Staphylococcus aureus

  • Incidence peaks in winter and occurs more commonly in intravenous drug users or debilitated patients, particularly those with influenza. It is relatively more prevalent in patients on intensive care but even in this setting strep. pneumoniae remains the most common cause of pneumonia.

Learning Bite

Whilst certain features occur more frequently with particular organisms none are specific enough to influence the initial choice of antibiotic

Examination

A thorough examination of the cardio-respiratory system should be made to identify features consistent with pneumonia eg bronchial breathing, dullness to percussion, crepitations on auscultation of the chest, pyrexia, tachypnoea and tachycardia. Alternatively, the findings on chest examination may point to an alternative diagnosis such as pulmonary oedema, pleural effusion or pneumothorax.

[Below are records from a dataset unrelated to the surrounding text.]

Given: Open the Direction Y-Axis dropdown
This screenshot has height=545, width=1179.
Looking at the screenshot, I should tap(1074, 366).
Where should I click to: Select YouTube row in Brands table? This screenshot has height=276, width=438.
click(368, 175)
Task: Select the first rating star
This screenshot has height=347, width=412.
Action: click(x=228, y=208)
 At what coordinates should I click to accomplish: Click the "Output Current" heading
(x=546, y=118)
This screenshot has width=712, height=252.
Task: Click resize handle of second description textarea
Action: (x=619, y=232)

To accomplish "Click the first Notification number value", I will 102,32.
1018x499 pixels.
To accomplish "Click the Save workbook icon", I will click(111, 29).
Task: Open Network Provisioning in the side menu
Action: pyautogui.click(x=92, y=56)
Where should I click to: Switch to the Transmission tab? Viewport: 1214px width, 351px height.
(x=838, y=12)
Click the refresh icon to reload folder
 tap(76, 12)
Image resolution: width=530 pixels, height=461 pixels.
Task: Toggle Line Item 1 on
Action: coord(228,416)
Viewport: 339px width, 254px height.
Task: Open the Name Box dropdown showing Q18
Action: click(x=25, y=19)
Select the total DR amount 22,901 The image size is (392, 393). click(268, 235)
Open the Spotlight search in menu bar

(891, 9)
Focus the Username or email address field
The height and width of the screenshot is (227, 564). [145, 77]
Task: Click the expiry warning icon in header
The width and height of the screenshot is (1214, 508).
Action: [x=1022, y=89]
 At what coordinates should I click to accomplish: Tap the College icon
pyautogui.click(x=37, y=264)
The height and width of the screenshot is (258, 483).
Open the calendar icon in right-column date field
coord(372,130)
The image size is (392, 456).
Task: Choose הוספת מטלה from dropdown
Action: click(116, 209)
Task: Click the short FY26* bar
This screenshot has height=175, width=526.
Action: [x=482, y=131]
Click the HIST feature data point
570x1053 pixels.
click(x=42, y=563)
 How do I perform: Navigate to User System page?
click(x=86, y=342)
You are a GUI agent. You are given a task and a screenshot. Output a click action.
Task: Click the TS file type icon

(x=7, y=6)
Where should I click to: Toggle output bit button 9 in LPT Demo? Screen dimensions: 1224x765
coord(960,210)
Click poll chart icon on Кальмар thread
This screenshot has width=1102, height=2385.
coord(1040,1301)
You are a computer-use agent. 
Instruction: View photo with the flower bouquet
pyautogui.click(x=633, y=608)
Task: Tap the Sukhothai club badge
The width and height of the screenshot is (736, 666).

As a minimum the following parameters should be recorded:

  • Temperature
  • Blood pressure
  • Pulse
  • Respiratory rate
  • Oxygen saturations

Dependent on the predominant presenting symptom the examination should also focus on areas (e.g. throat, legs) that may reveal features consistent with an alternative diagnosis (e.g. URTI, DVT/PE).

Investigation Strategies

CT chest

CT has no role in the routine investigation of patients with CAP.

Chest radiograph

The chest radiograph is the single most useful test available in the ED for diagnosing pneumonia. It is also in the identification of alternative diagnoses such as pulmonary oedema and exclusion of others e.g. pneumothorax. The BTS guidelines1 recommend that chest radiographs are performed on all patients being admitted from the ED with CAP in order to confirm or refute the diagnosis.

Chest radiographs are not necessary on patients discharged from the ED with a diagnosis of CAP unless the diagnosis is in doubt or the patient is considered at risk of underlying pathology such as lung cancer.

Chest radiograph changes consistent with pneumonia

The lung parenchymal inflammation and fluid filled alveoli are seen as areas of consolidation on the chest radiograph. The areas of infection are usually limited by pleural surfaces to a specific lobe of one lung but occasionally it may involve more than one lobe or both lungs. Small pleural effusions are common and usually reactive. Occasionally, chest radiographs may appear normal in the early stages of pneumonia. AP films performed on very unwell in the resuscitation room are often of poor quality and distinguishing between pulmonary oedema and pneumonia can be difficult. The following signs may help to confirm a diagnosis of pneumonia:

Silhouette sign:

The silhouette sign refers to the loss of the normal border between structures e.g.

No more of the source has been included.